Needless to say, a turkey roaming across bug-speckled pasture in an all-you-can-gobble grass buffet probably has a better sentient existence than say, the factory farm bird confined with thousands of his compatriots in a space so densely stuffed he can’t even flap his wings. Yet even if turkey welfare isn’t your particular cross to bear, advocates of locally-grown, pasture-raised poultry say the benefits of eating local free-range meats extend far beyond a contented clucker.
“First and foremost, one of the biggest benefits when it comes to eating grass-fed poultry is the flavor,” said Barclay Daranyi of Indian Ridge Farm in Norwood. “The turkeys are incredibly flavorful. It tastes like a true turkey.”
Furthermore, she said, grass-fed poultry can be up to 10 times higher in omega-three fatty acids as well as contain higher levels of conjugated linoleic acids, a type of omega-six fatty acid thought to have numerous health benefits including immune support and weight loss.

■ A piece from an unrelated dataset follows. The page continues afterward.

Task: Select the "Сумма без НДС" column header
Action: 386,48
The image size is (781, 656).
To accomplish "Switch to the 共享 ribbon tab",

“It’s also higher in vitamin C and E,” she said. “It’s more nutrient-dense and more flavorful as well.”
Beyond the obvious rewards of slicing into a juicy, farm-fresh roast turkey, the land that produces free-range turkeys reaps the benefits as well. Turkeys strutting across open pasture leave behind nutrient-rich fertilizer in their wake, contributing to healthy soil that in turn provides those nutrients to future creatures and crops.
“At Indian Ridge Farm we practice regenerative agriculture,” said Daranyi. “Basically, that’s raising food, both vegetables and animals, in a way that regenerates and builds the soil and heals the land. Part of that is rotating our animals through the pastures so that their manure builds soil, along with providing a number of other benefits to the land.”
According to the 21-country nonprofit coalition Regeneration International, a global transition back to regenerative agricultural practices and away from practices like mono-cropping and animal factory farms can provide a major source of carbon sequestration, helping to reverse rising global temperatures. Regenerative agriculture represents a down-to-earth, tasty solution to climate change that “lies right under our feet and at the ends of our forks and knives,” according to the website of Regeneration International.
"Small and environmentally friendly farms operate in ways that benefit the soil, our water, and air, by creating a healthy ecosystem on their land," said Vicki Renda, founder of Vicki's Fresh Food Movement. "Eating meats from farms that raise their animals on pasture also generally don't use hormones or antibiotics since they are not confined with other animals, creating less chance of disease spreading amongst animals that are otherwise in cages or feedlots."
Using regenerative techniques like pasture rotation and composting, the Daranyis of Indian Ridge Farm produce and sell about 80 to 100 turkeys each holiday season. The birds are a hot ticket item for holiday feasts, selling out well in advance of the annual holiday season. While Thanksgiving gatherings are bound to look a little different this year, with restrictions on gathering sizes and traveling, the turkey remains a staple steeped in family tradition. The Indian Ridge tradition, for example, features a Southwest-style turkey basted in a tamarind lime glaze and stuffed with a cornbread chorizo stuffing, accompanied by poblano chile gravy.
Even with a mouth-watering menu and the perfectly roasted bird, those that look forward to the annual large gatherings of friends and family may be experiencing a case of the pandemic blues as COVID-19 topples yet more cherished plans. Recentering the holiday as an opportunity for cherishing what we’re able to have, or even “rescheduling” Thanksgiving for a future date, can provide anchors in the emotional turbulence.
“Thanksgiving is truly about gratitude and there are many ways we can be grateful throughout the year, not just on Nov. 25,” Daranyi reflected. “We have many reasons to gather and be grateful all year round and if it doesn’t work right now because of the times we’re living in, perhaps we can look to the future to gather with those that we love and celebrate at a different time.”
In addition, spending those hard-earned dollars on farm goods is not only tasty but a pragmatic way to fight the pandemic blues.
“The food dollars spent at a local farm allow that farmer to head to Telluride for a ski day and patronize one of our local businesses,” said Renda. “So buy local and eat seasonally as much as possible to strengthen our regional economy as well.”
Large gatherings may be out, but the turkey is all gravy. And pass that cornbread chorizo stuffing, please.